** What to work on **
**A)** Copy the stretch of the GPU benchmark page from "GPU Memory Bandwidth" through "without vectorized loads.", and replace "pinned" with "page-locked" throughout.
**B)** Continue the GPU benchmark page from the point where it ends.
-- Page text start --
GPU Memory Bandwidth

Test	Bandwidth
VRAM D2D copy (64 MB)	299.7 GB/s
VRAM D2D copy (256 MB)	304.1 GB/s
VRAM D2D copy (1 GB)	305.9 GB/s
PCIe H->D (pinned)	12.2–12.8 GB/s
PCIe D->H (pinned)	11.5–12.3 GB/s

Theoretical peak VRAM bandwidth is 432 GB/s (2248 MHz effective x 192-bit). The measured ~306 GB/s (71% efficiency) through a simple copy kernel is typical for a single-pass kernel without vectorized loads.

PCIe bandwidth of ~12 GB/s reflects PCIe 4.0 x16 operation (theoretical max ~25 GB/s bidirectional, ~13 GB/s unidirectional after protocol overhead).

Summary

Tools Used

Tool	Version	Purpose
sysbench	1.0.20	CPU and memory benchmarks
stress-ng	system	CPU stress / bogo-ops
fio	3.39	Disk I/O benchmarks
glmark2-wayland	2023.01	OpenGL GPU benchmark
btrfs scrub	kernel 6.14	RAID5 real-disk throughput
PyTorch	2.9.1+rocm6.3	ROCm GPU compute (GEMM, inference, transformer)
-- Page text end --
-- Data shown start --
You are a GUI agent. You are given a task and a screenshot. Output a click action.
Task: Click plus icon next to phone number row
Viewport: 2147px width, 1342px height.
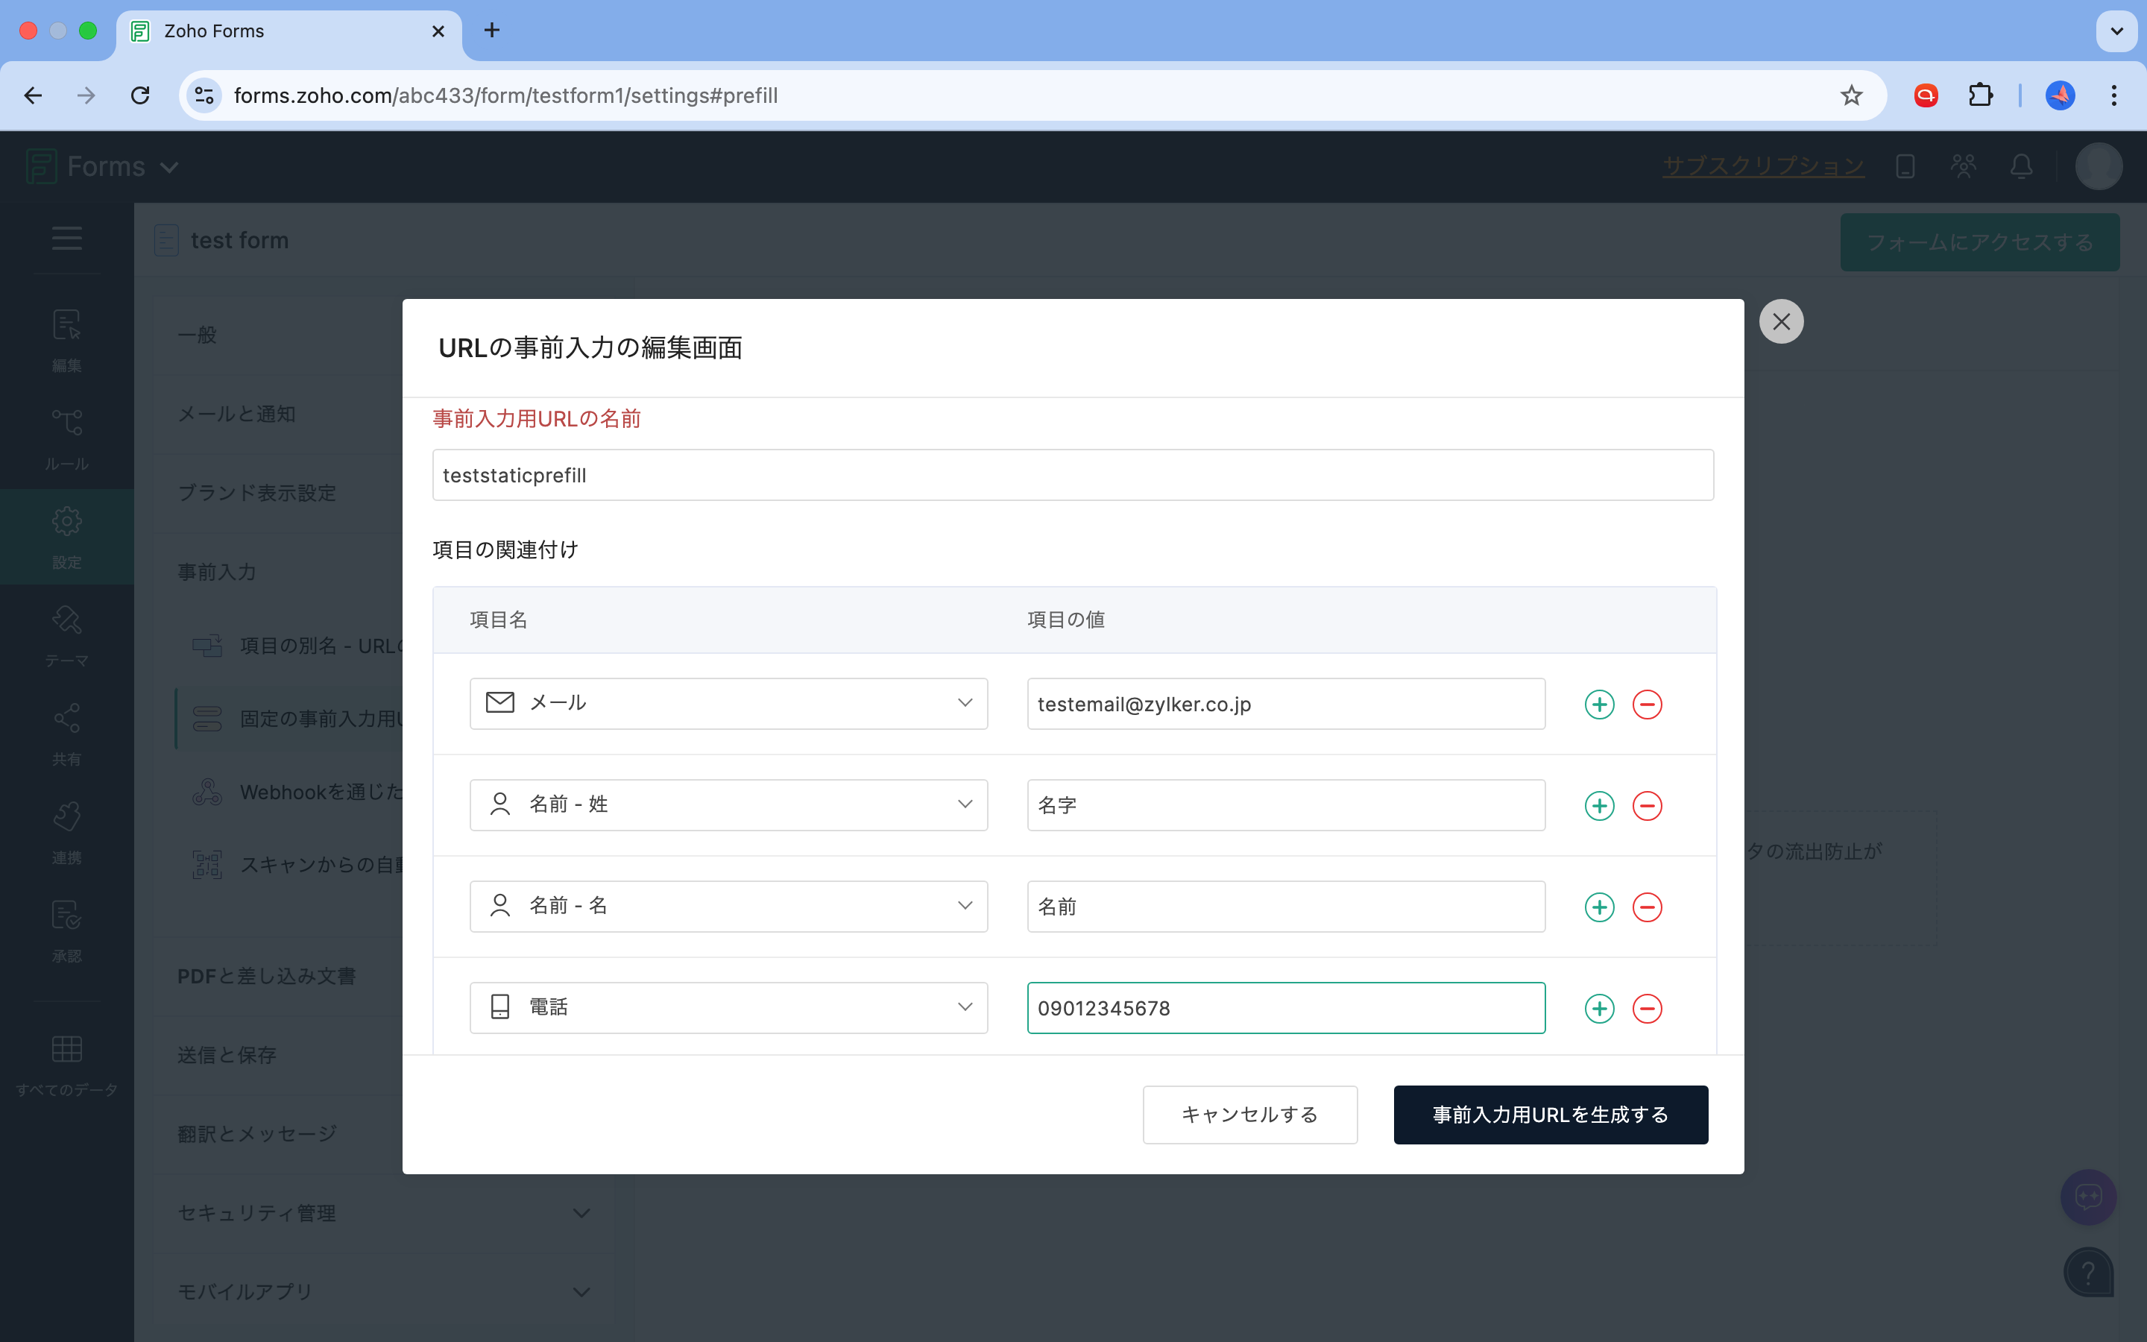[1599, 1007]
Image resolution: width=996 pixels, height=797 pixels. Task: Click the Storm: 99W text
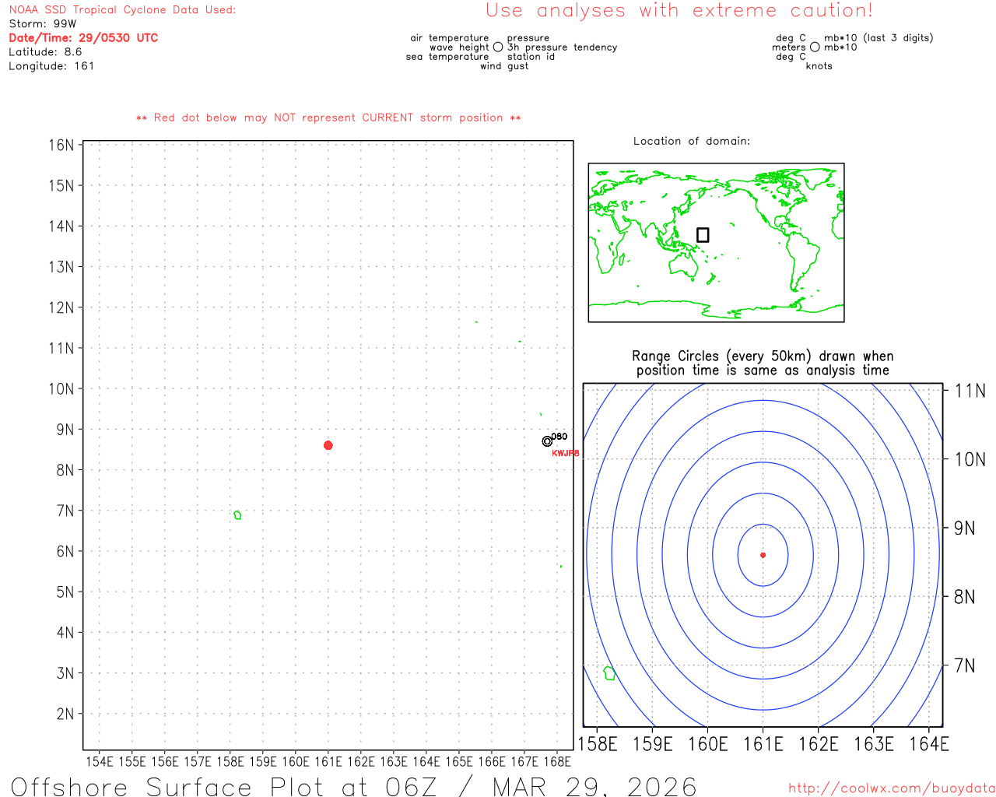click(x=43, y=24)
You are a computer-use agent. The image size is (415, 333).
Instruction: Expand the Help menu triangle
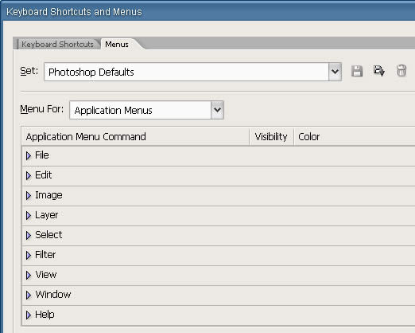pyautogui.click(x=29, y=315)
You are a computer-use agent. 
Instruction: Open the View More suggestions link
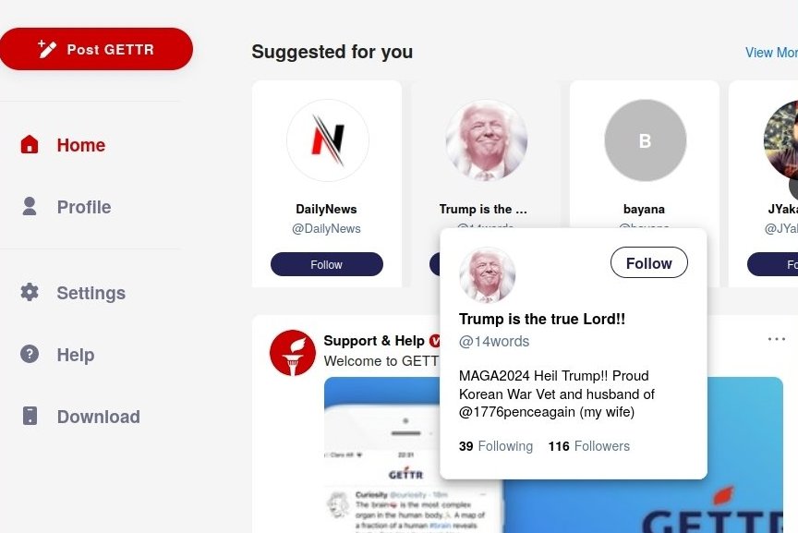pos(771,53)
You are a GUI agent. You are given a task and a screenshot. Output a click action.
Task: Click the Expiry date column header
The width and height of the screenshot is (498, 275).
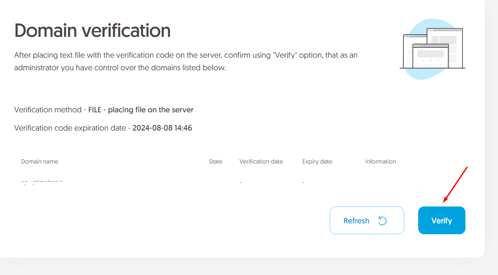(317, 161)
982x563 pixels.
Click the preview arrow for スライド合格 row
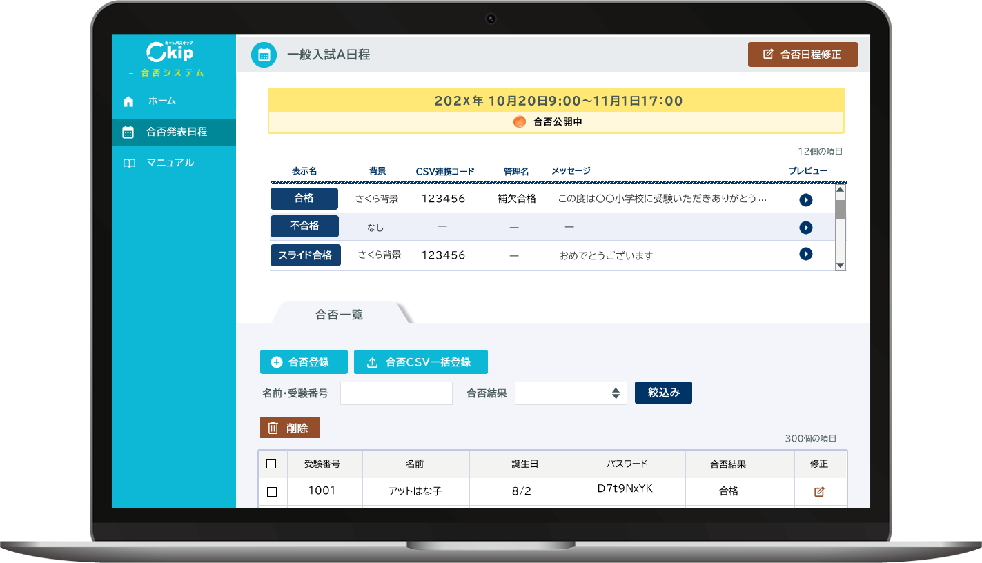pos(805,254)
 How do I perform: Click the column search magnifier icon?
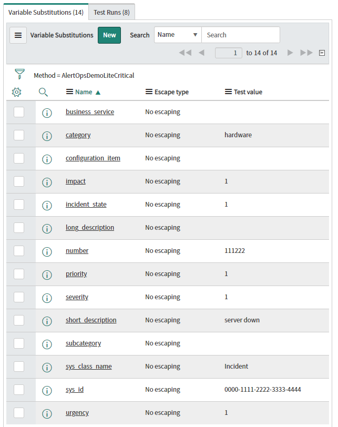[44, 92]
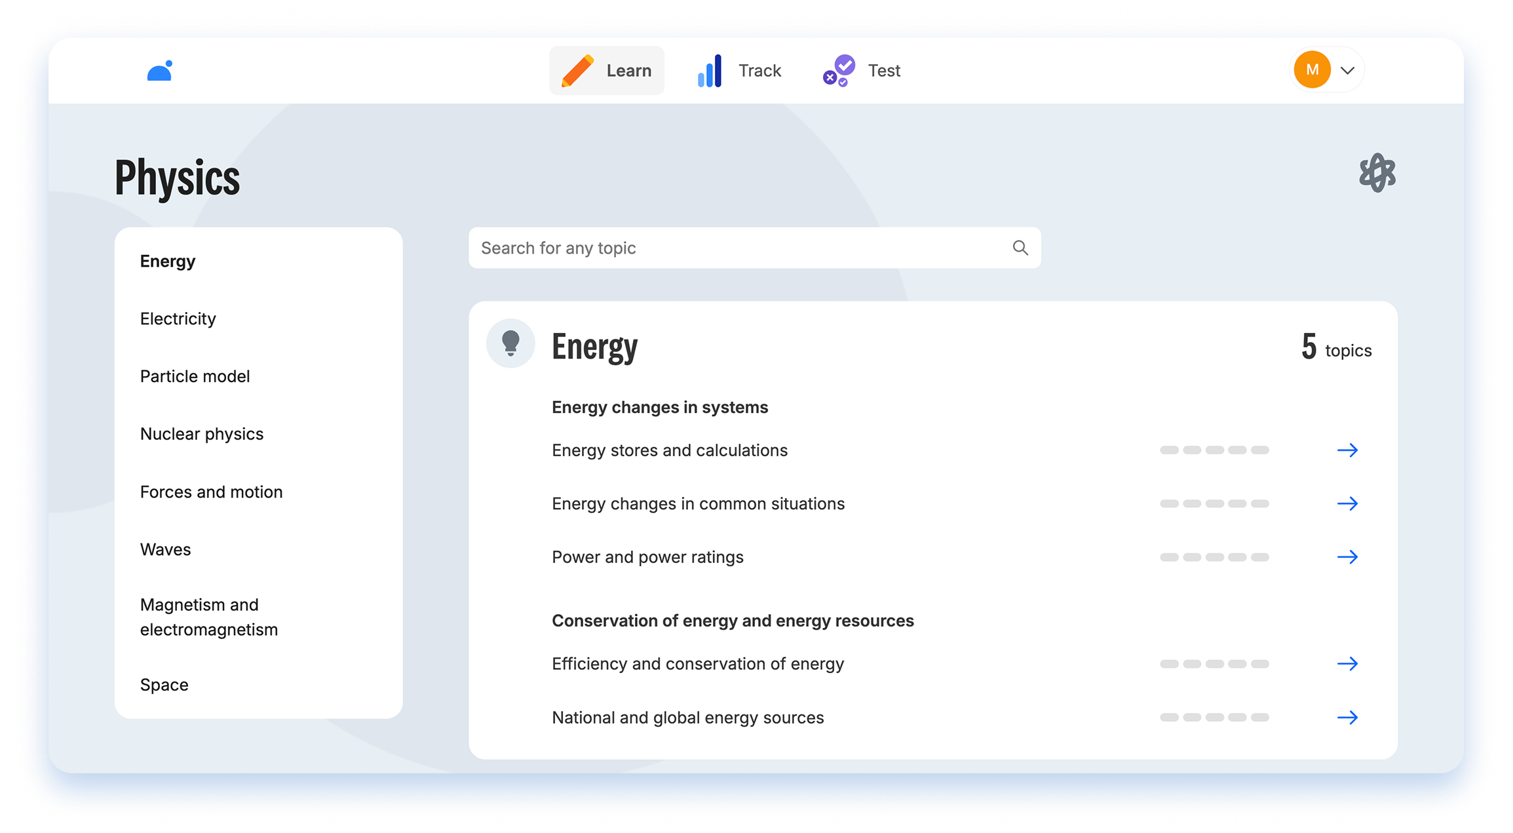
-- Data shown end --
** The replies **
**A)**
GPU Memory Bandwidth

Test	Bandwidth
VRAM D2D copy (64 MB)	299.7 GB/s
VRAM D2D copy (256 MB)	304.1 GB/s
VRAM D2D copy (1 GB)	305.9 GB/s
PCIe H->D (page-locked)	12.2–12.8 GB/s
PCIe D->H (page-locked)	11.5–12.3 GB/s

Theoretical peak VRAM bandwidth is 432 GB/s (2248 MHz effective x 192-bit). The measured ~306 GB/s (71% efficiency) through a simple copy kernel is typical for a single-pass kernel without vectorized loads.

**B)**
ROCm	6.4.0	AMD GPU compute stack
HIP	6.4.0	GPU memory bandwidth (hipMemcpy, kernel copy)
Typst	0.13.1	Report generation (PDF)

Files

report.pdf — Full benchmark report with photos and raw data appendices
report.typ — Typst source
pics/ — Hardware photos
charts/ — Extracted chart pages

Test Conditions

Normal desktop workload (KDE Plasma, browser, terminal running)
Kernel: 6.14.0-15-generic (PREEMPT_DYNAMIC)
CPU governor: default (schedutil)
No special tuning applied (no CPU pinning, no governor override, no drop_caches)
ROCm benchmarks run with HSA_OVERRIDE_GFX_VERSION=11.0.1 (standard for gfx1101 GPUs)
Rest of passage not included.